**Task description**
From the line with "Proceed with the 'Далее >' button" through the line with "Viewport: 816px width, 1135px height.", repeat the entries verbatim, both end lines included, and add nothing.

**Dataset records**
───

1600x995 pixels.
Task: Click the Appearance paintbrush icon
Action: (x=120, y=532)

───

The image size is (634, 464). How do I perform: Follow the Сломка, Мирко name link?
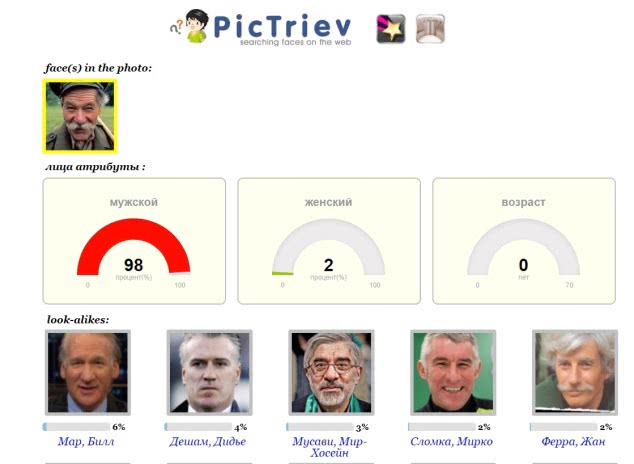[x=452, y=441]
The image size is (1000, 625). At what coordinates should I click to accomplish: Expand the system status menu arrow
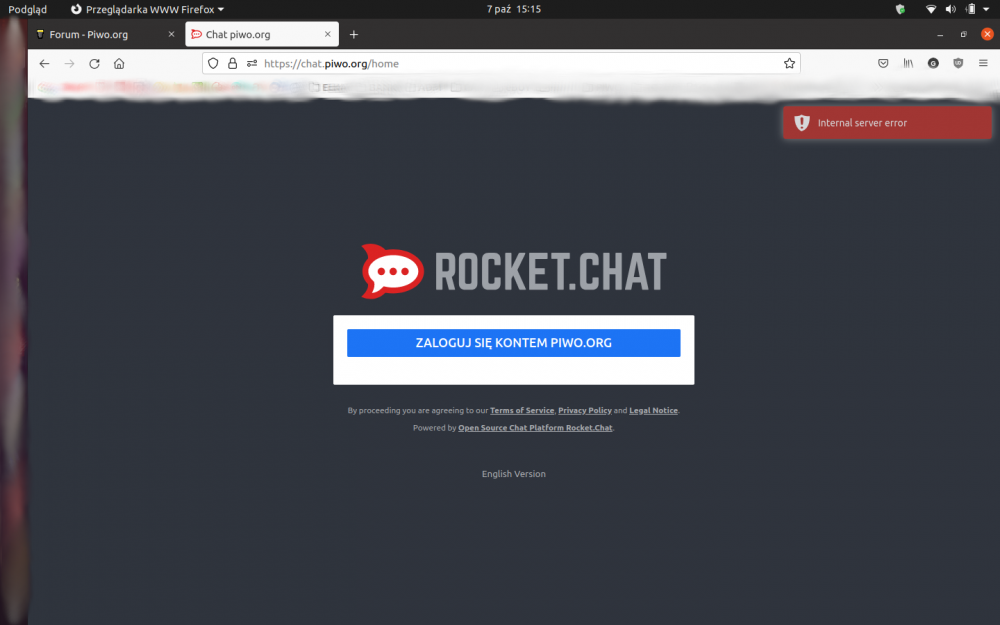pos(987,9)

───

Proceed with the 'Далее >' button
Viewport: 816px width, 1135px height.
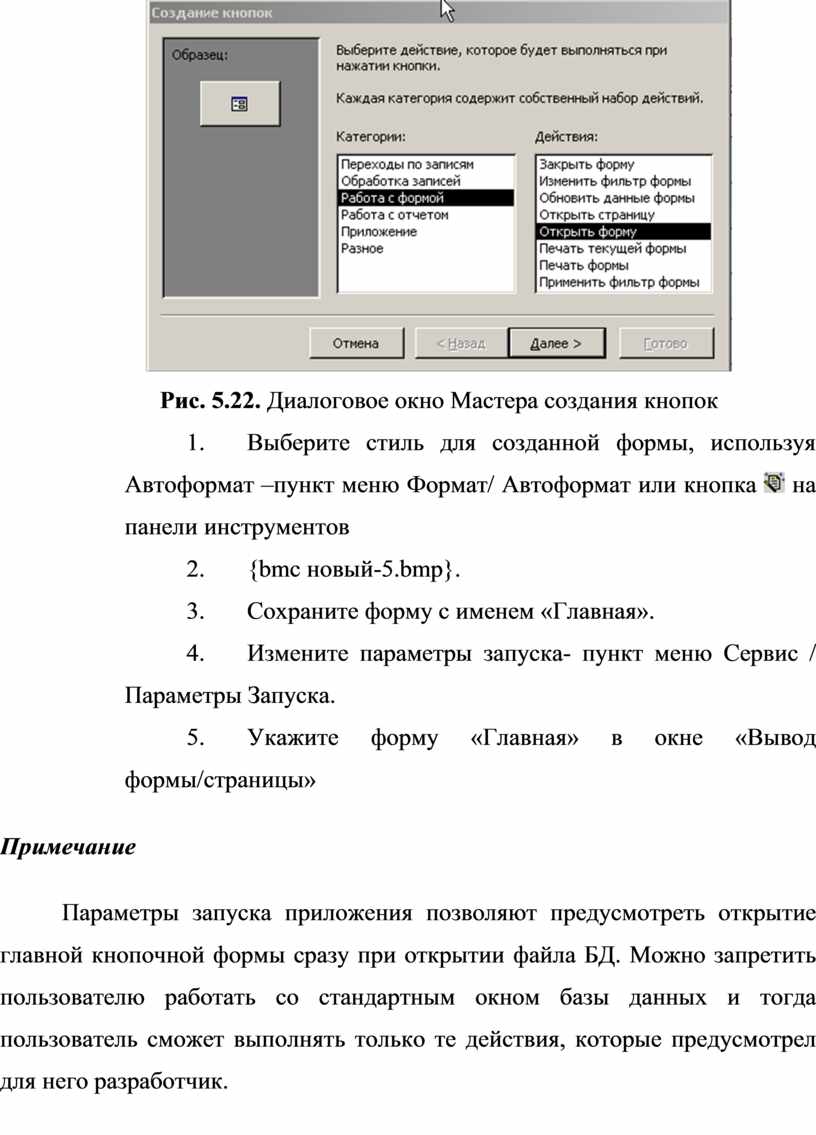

───

**Result of this exercise**
Proceed with the 'Далее >' button
Viewport: 816px width, 1135px height.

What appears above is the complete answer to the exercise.